Si la fin d'un message est alors à ce point révélatrice de sa signification, le fait qu'
un média interactif soit nécessairement inachevé est alors un cas très particulier. Parce qu'un média vraiment interactif ne finalise pas son message pour une raison très spécifique : laisser les utilisateurs en décider.
Si Ginette et moi regardons un film un peu ambigu, on pourrait en avoir deux interprétations divergentes : c'est toujours possible même avec des médias relativement passifs, c'est souvent voulu par les auteurs de films (volontairement) ambigus.

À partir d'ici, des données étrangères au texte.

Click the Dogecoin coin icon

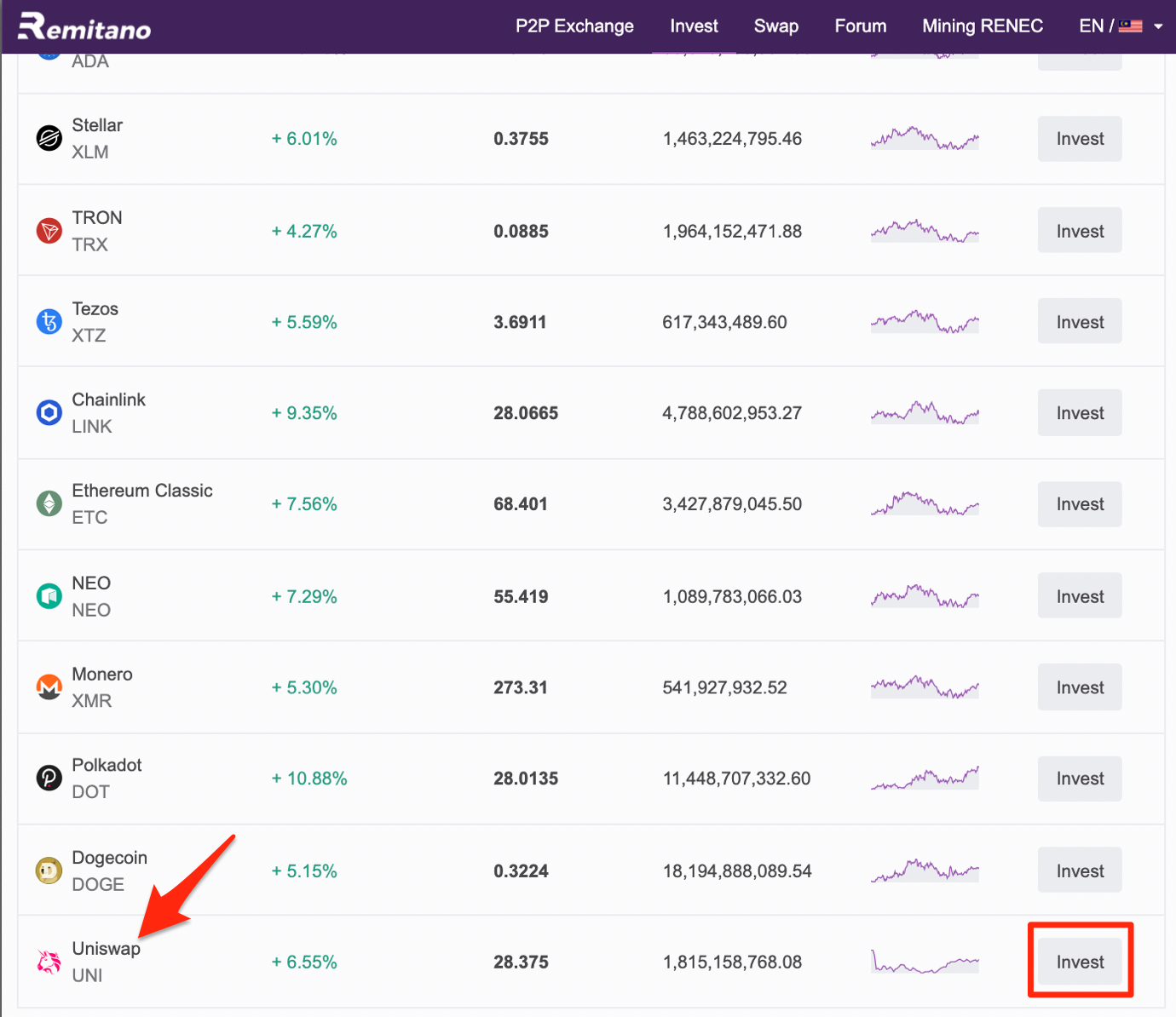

Mais un média interactif va bien plus loin que ça : durant l’interaction avec le média et par l'usage qu'on en fait, il nous laisse décider plus ou moins consciemment dans quelle direction pousser le ton, et nous offre même de changer
profondément son propos.
C'est spécialement saillant dans les jeux, parce que la fin du message est la fin de
la partie, et que si cette fin de partie est codifiée par le
but du jeu, l'issue d'une partie est nécessairement
incertaine. Je ne sais pas s'il est nécessaire de rappeler que cette incertitude est le principe essentiel des jeux mais, comme la suite de mon exposé réclame que ce point soit bien clair, soyons explicite : on joue pour découvrir à l'usage si on va gagner ou perdre car, si on le savait dès le départ, on aurait plus besoin de jouer. À bien des égards, on joue donc pour résoudre cette incertitude fondamentale : atteindre la fin du jeu nous donne à la fois la réponse à cette question et donc, au minimum, la signification de
la partie, le sens ponctuel du message pour
cette occurrence du jeu. Si ça se trouve, la prochaine fois, ce n'est plus Ginette mais moi qui gagnerai aux dames, et cette partie-là aura une autre signification pour Ginette comme pour moi.

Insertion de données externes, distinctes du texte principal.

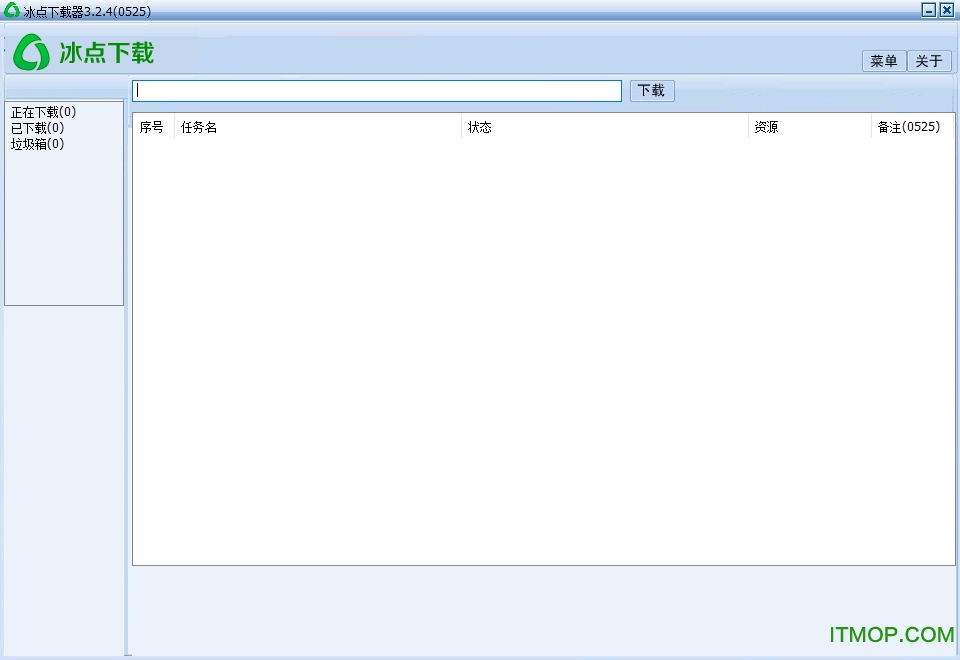Screen dimensions: 960x660
Task: Minimize the 冰点下载器 window
Action: click(x=928, y=10)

Si le jeu a alors un autre sujet que l'affrontement entre Ginette et moi, et d'autres propos sur l'incertitude initiale,
différentes parties d'un même jeu peuvent prendre des significations très différentes. Si l'on gagne une partie de
Pandémie, on raconte ainsi la victoire épique de la science contre une tragédie mondiale. Si on perd, on raconte les futiles efforts de notre équipe internationale contre la catastrophe. Et quand on a fait plusieurs parties de suite, gagnant et perdant de temps en temps, on raconte en fait l'angoisse de notre civilisation si connectée face à une menace justement née de cette mondialisation.Et on peut même s'engueuler sur pourquoi on a perdu, débattre de comment on pourrait gagner et, si ça se trouve, s'interroger sur ce que ça signifie pour le Vrai Monde.

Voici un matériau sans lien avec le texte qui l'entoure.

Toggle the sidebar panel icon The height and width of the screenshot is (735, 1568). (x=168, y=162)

On va donc bien plus loin que les interprétations divergentes d'un film ambigu, et toutes ces significations sortent de la même boîte de jeu, rien que parce que l'incertitude et les fins des parties successives font évoluer le propos. Je suis un mordu de cinéma mais, en termes de richesse de sens, le "7°Art" n'est pas du tout au niveau des jeux...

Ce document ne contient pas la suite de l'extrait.